*** Provided data ***
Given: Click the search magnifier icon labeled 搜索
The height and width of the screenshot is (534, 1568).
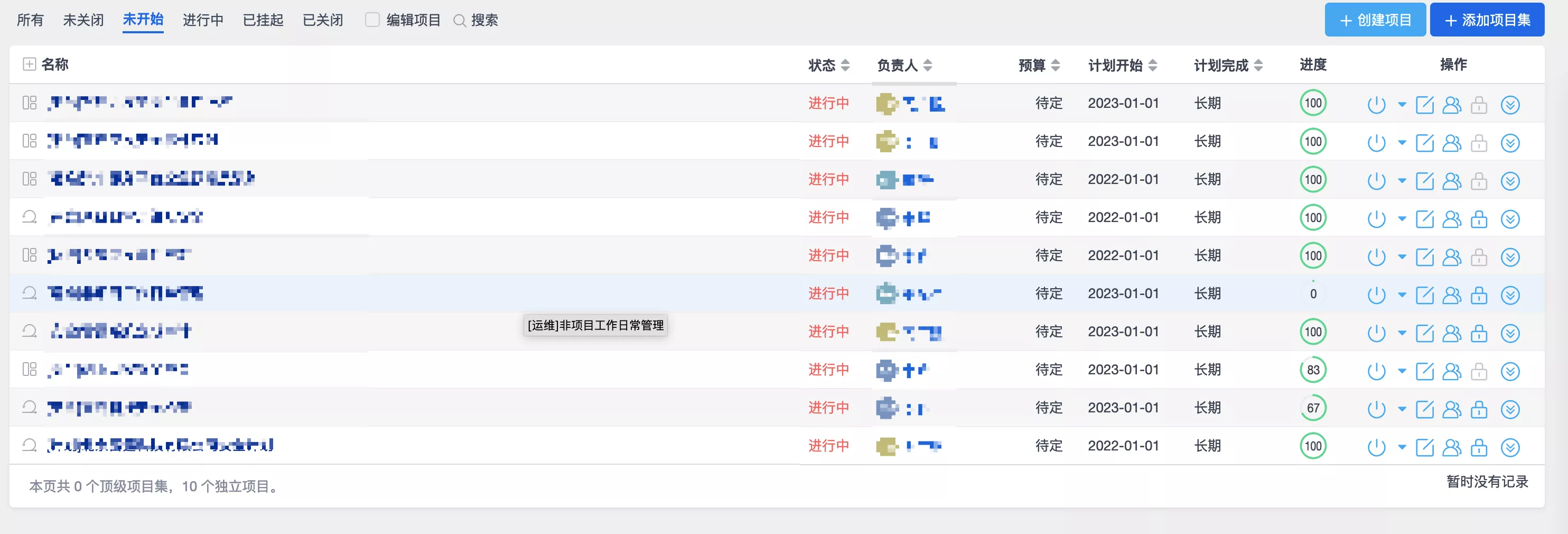Looking at the screenshot, I should 460,21.
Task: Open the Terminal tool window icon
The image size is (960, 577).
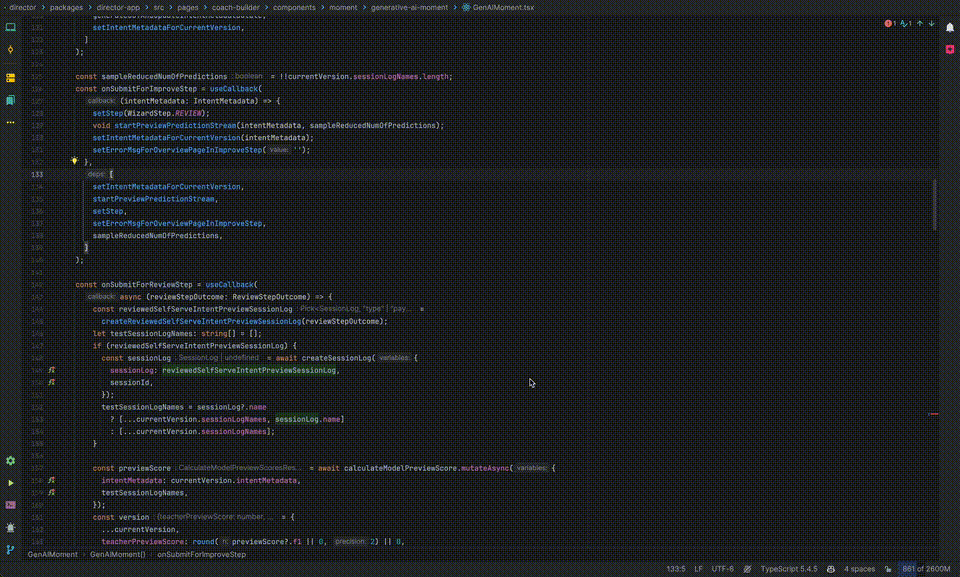Action: tap(10, 505)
*** End of Provided data ***
Word for word, print out all of the records above; pass over the pictures.

Given: Click the search magnifier icon labeled 搜索
The height and width of the screenshot is (534, 1568).
Looking at the screenshot, I should 460,21.
Task: Open the Terminal tool window icon
The image size is (960, 577).
Action: tap(10, 505)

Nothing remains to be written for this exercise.